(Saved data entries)
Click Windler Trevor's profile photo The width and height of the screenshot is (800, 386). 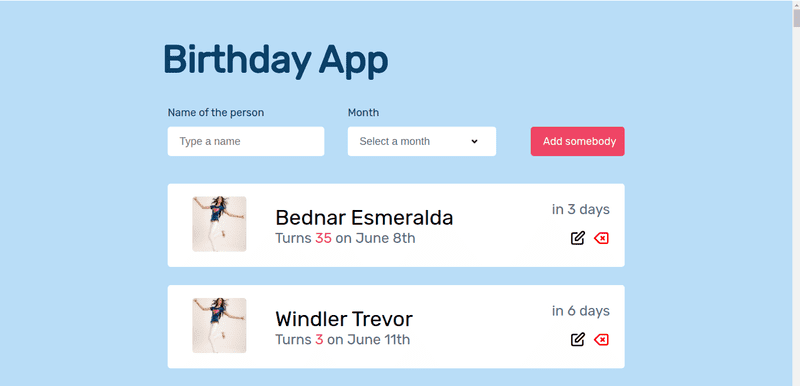coord(219,325)
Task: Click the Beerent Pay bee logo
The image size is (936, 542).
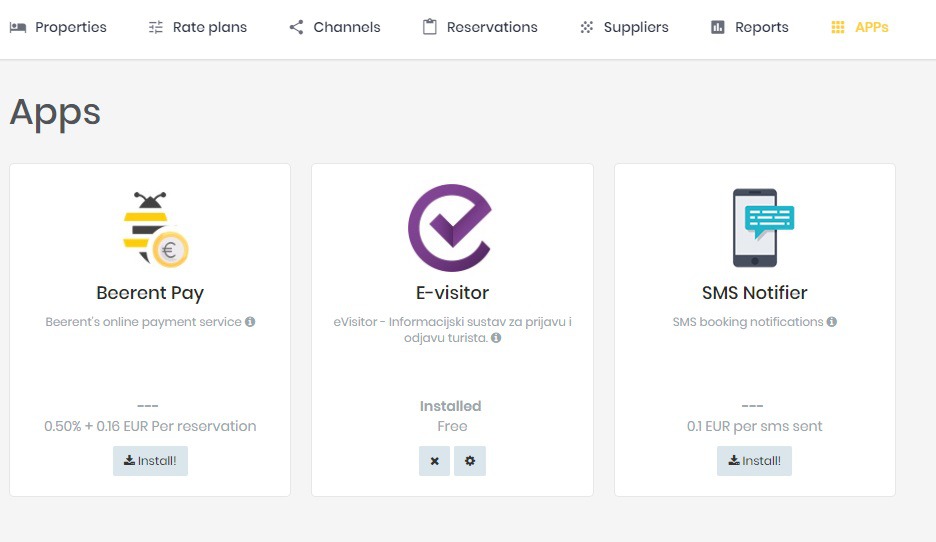Action: 153,229
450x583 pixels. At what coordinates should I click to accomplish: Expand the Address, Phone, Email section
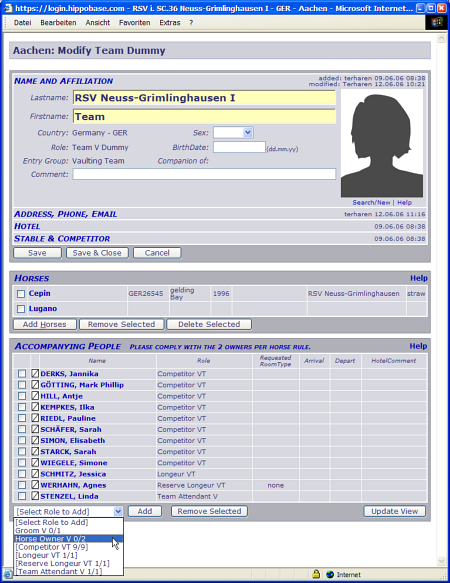tap(65, 214)
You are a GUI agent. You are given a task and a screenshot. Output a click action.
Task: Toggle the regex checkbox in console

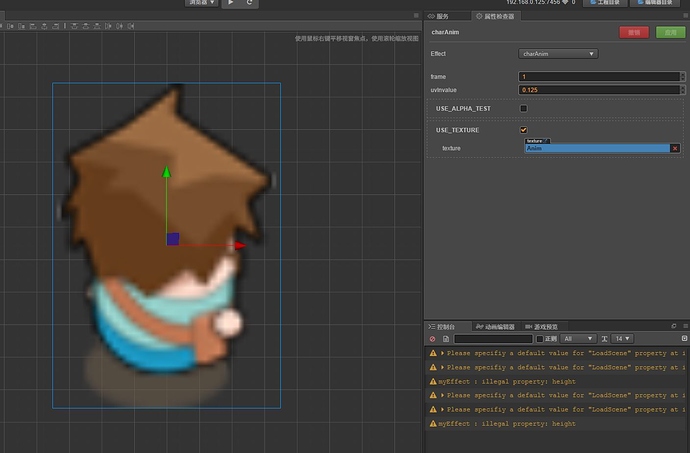click(x=540, y=339)
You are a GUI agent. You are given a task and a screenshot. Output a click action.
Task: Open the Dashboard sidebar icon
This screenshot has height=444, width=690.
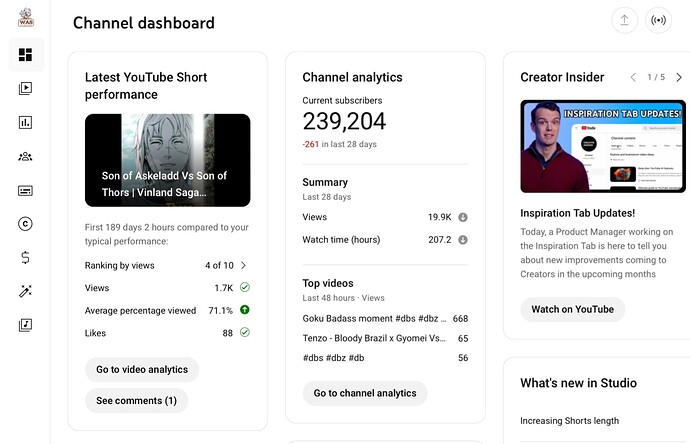click(x=25, y=55)
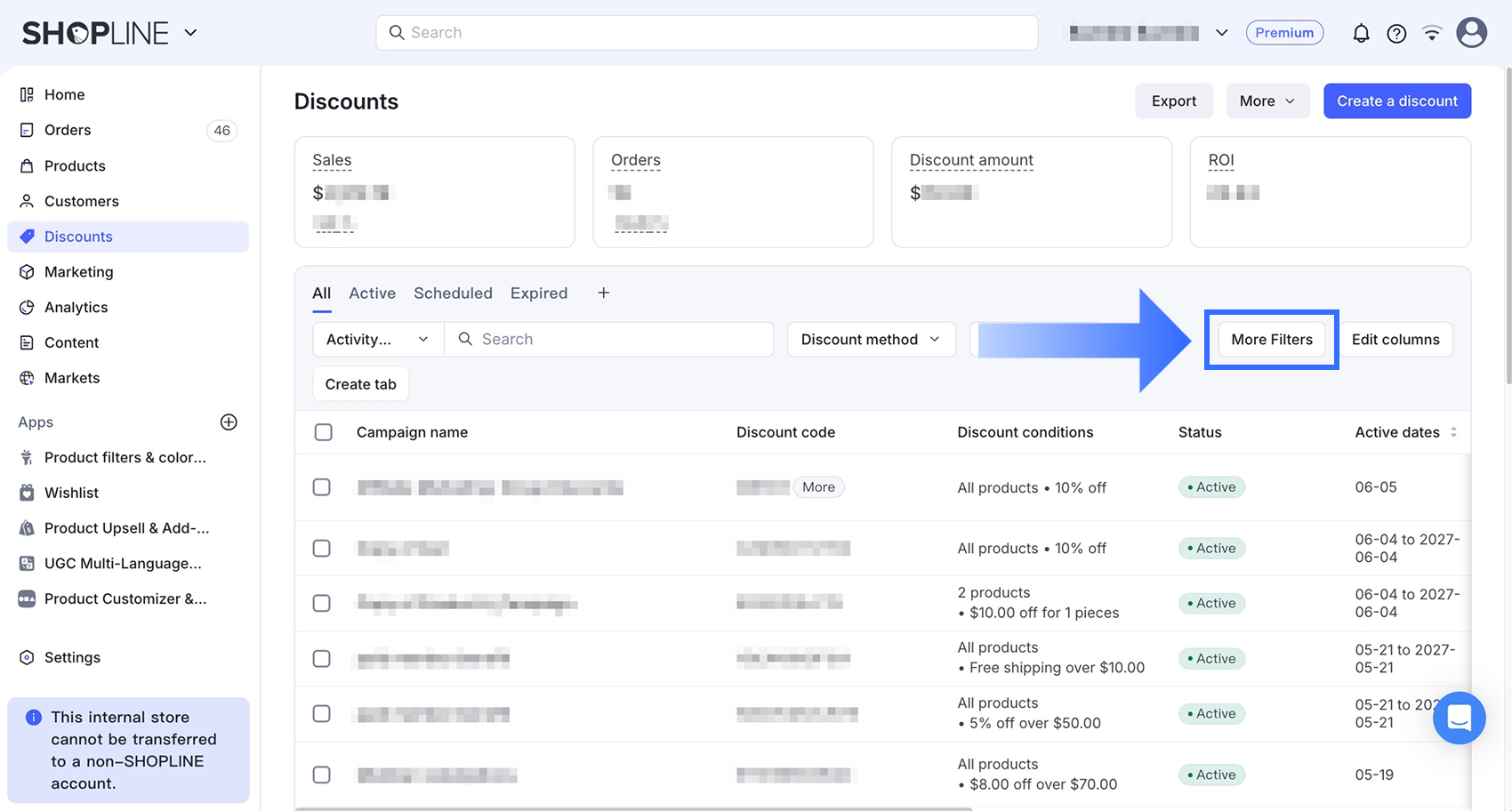Select the free shipping discount row checkbox
The image size is (1512, 811).
(x=322, y=658)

> Problem
With pictures left out, repeat exactly the lines from the line bearing "Task: Toggle the regex checkbox in console" through the final line of the records above.

> Task result
Task: Toggle the regex checkbox in console

click(x=540, y=339)
You are a GUI agent. You are given a task and a screenshot. Output a click action.
Task: Open the Dashboard sidebar icon
This screenshot has height=444, width=690.
click(x=25, y=55)
Select the free shipping discount row checkbox
The image size is (1512, 811).
(x=322, y=658)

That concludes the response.